The exercise: Convert the lines of the data below into a numbered list, omitting blank lines. Leave the pictures out of your answer.

(Collected data entries)
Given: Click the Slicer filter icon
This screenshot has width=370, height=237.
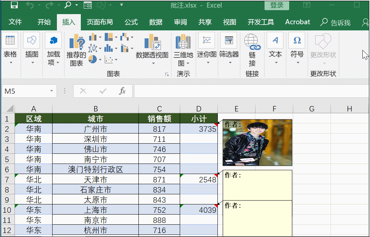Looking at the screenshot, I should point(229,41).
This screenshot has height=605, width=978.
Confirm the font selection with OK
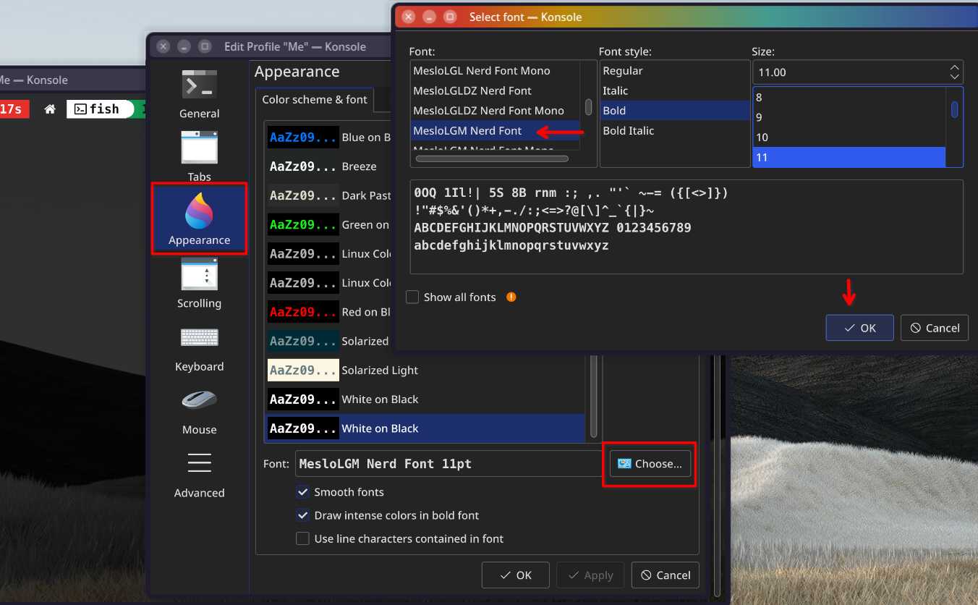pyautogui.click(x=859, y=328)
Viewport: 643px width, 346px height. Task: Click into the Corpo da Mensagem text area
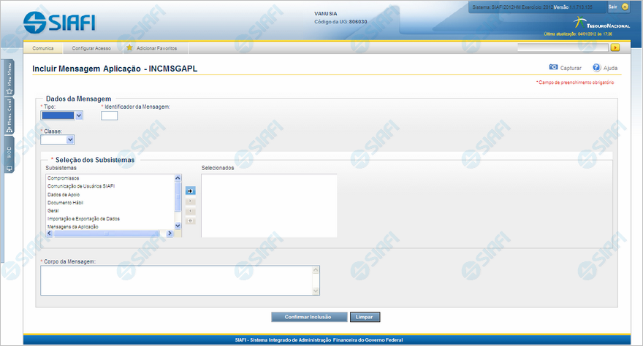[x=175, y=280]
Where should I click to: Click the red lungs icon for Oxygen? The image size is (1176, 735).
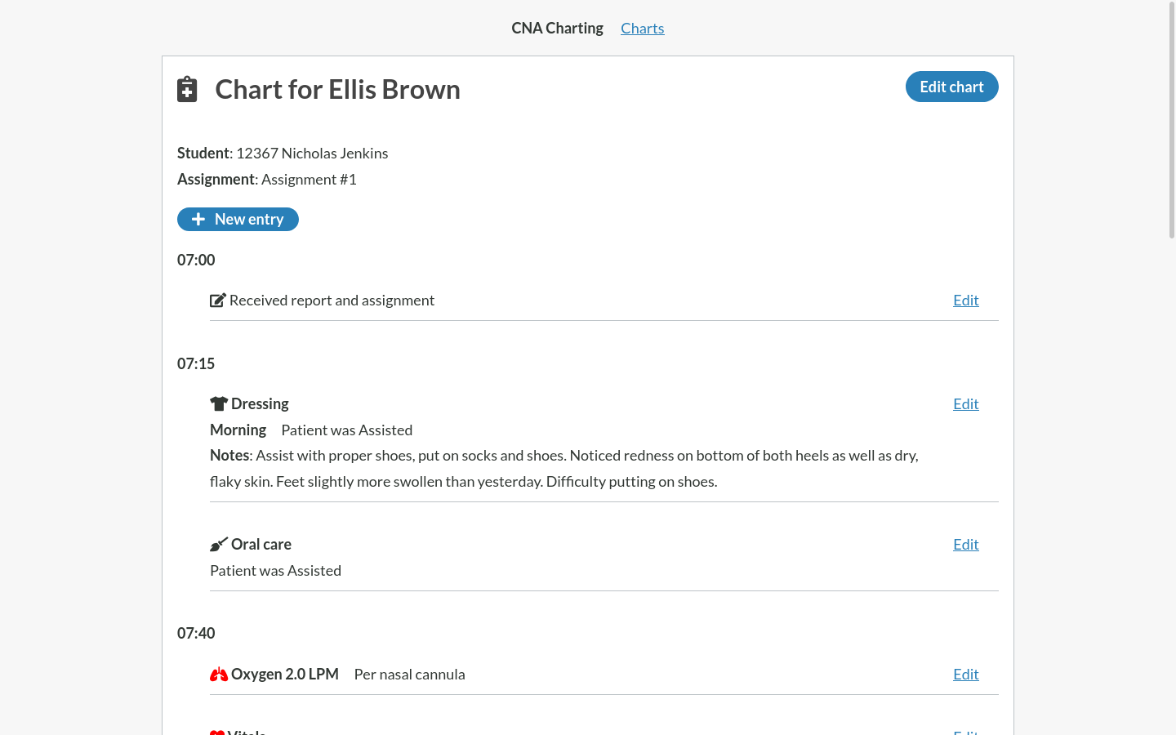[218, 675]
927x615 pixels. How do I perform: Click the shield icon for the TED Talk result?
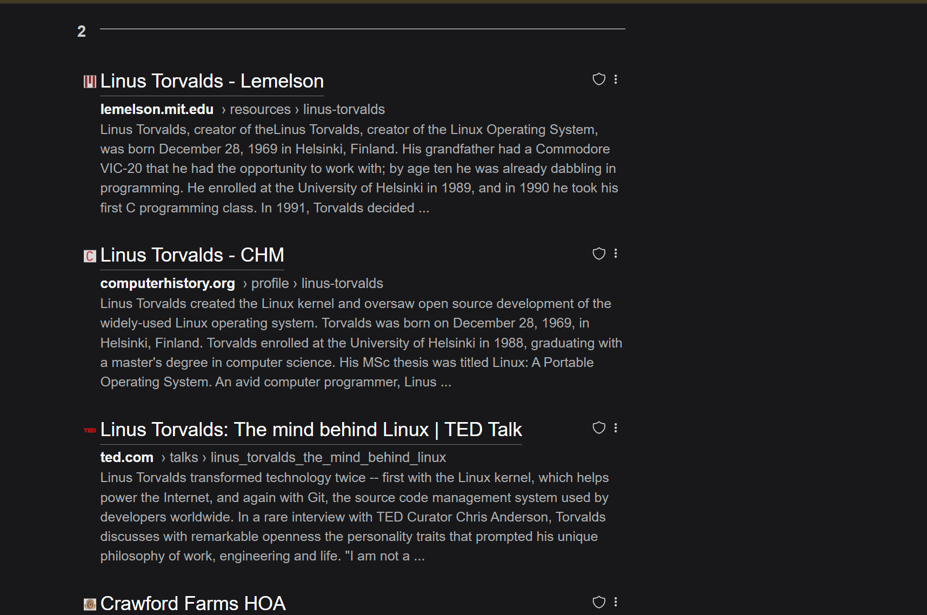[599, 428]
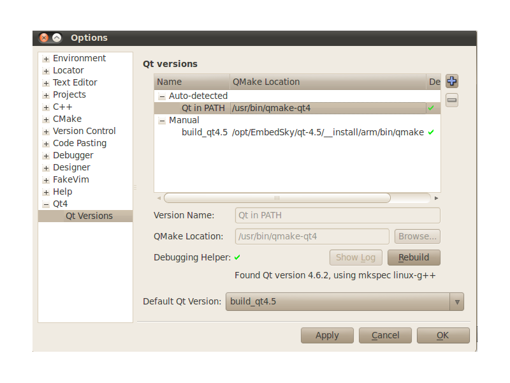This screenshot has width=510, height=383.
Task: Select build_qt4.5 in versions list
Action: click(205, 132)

Answer below:
1. Given: Click the Slicer filter icon
2. This screenshot has width=370, height=237.
3. Looking at the screenshot, I should point(229,41).
4. This screenshot has height=605, width=978.
5. Confirm the font selection with OK
6. pyautogui.click(x=859, y=328)
7. Viewport: 643px width, 346px height. Task: Click into the Corpo da Mensagem text area
8. [x=175, y=280]
9. Where should I click to: Click the red lungs icon for Oxygen? The image size is (1176, 735).
10. [218, 675]
11. 927x615 pixels. How do I perform: Click the shield icon for the TED Talk result?
12. [599, 428]
13. This screenshot has width=510, height=383.
14. Task: Select build_qt4.5 in versions list
15. Action: click(205, 132)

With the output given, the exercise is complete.